According to Li, “The stable and secure business environment during Festo’s 30 years in China has laid the foundation for our development. The strong support of relevant policies and intellectual property protection for multinationals are also vital in the global expansion of multinational companies.”

During the summit, an event was launched to promote foreign investment and support the stable, long-term development of foreign-funded enterprises. Andy Liew, the general manager of nVent Enclosure APAC, a leading designer and manufacturer of electrical enclosures, praised China’s investment agencies for their pragmatic and service-oriented approach, stating that they actively address challenges and assist enterprises in problem-solving.

Long-Term Confidence

The World Investment Report 2023 from the United Nations Conference on Trade and Development indicated that while global cross-border direct investment has shown signs of recovery in the past two years, it still faces uncertainty due to rising protectionism and anti-globalization sentiments. China’s continued commitment to opening up has sent a positive signal to global investors.

A report presented at the summit by the Ministry of Commerce, titled “Multinationals in China: Certainty in the Uncertain Global Investment Environment,” revealed that China’s measures to optimize the foreign investment environment in 2022 were effective. From 2020 to 2022, China experienced an average annual growth rate of 12.5 percent in foreign direct investment (FDI) inflow, with over 40,000 foreign-funded enterprises established each year.

John R Adler, CEO of ZAP Surgical Systems, Inc., a leader in surgical robotics, expressed his appreciation for China’s development, noting the great opportunities it offers.

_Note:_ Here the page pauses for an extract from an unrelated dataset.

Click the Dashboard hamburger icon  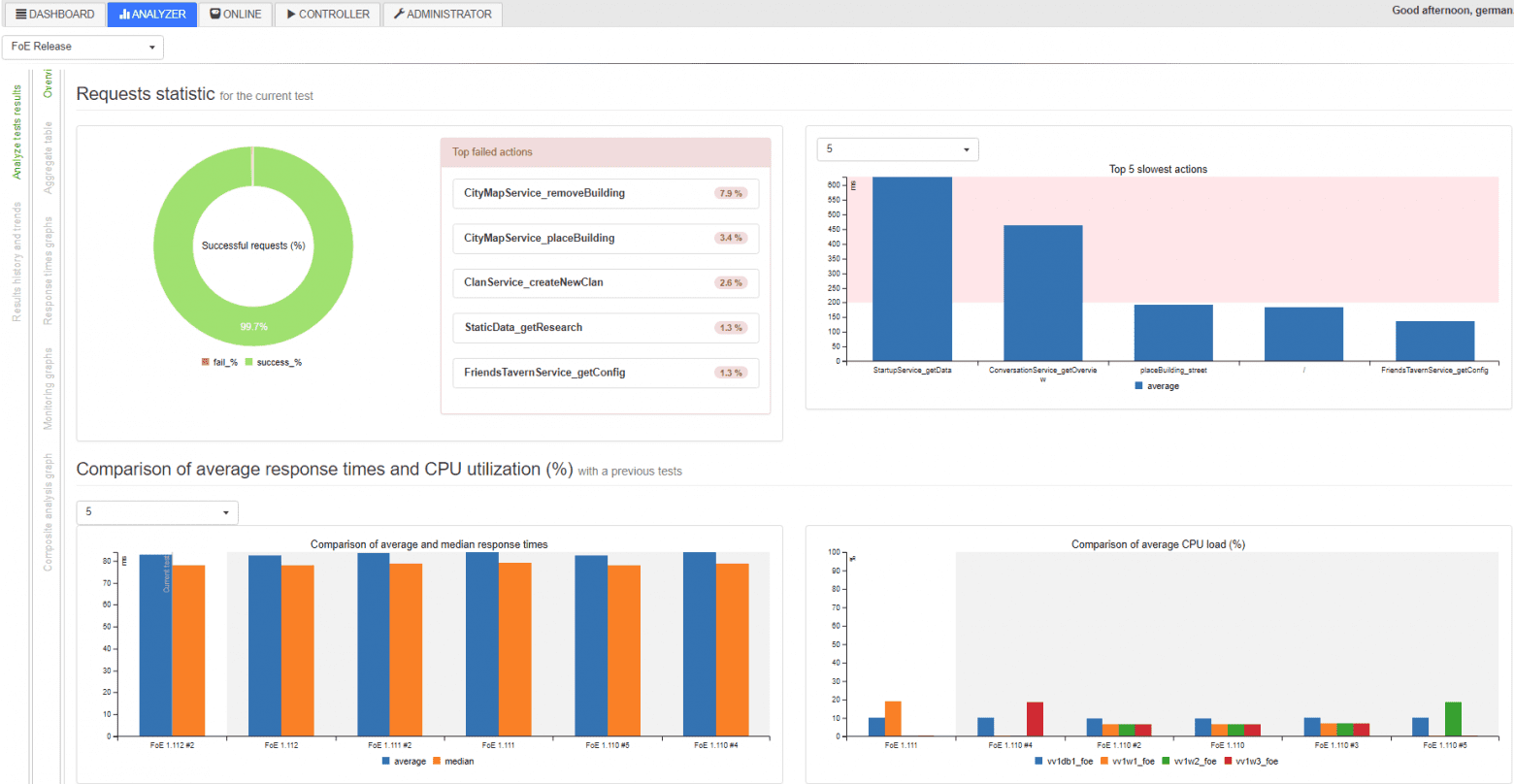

Mohammed Y. Al Qahtani, downstream president of Saudi Aramco, a world-leading energy company, highlighted the strong partnership between China and Saudi Arabia and expressed optimism about the future of their collaboration in China.

The sentiment among summit participants is that China’s allure as an investment destination remains strong, and the future holds even more promising chapters for businesses looking to invest in the country.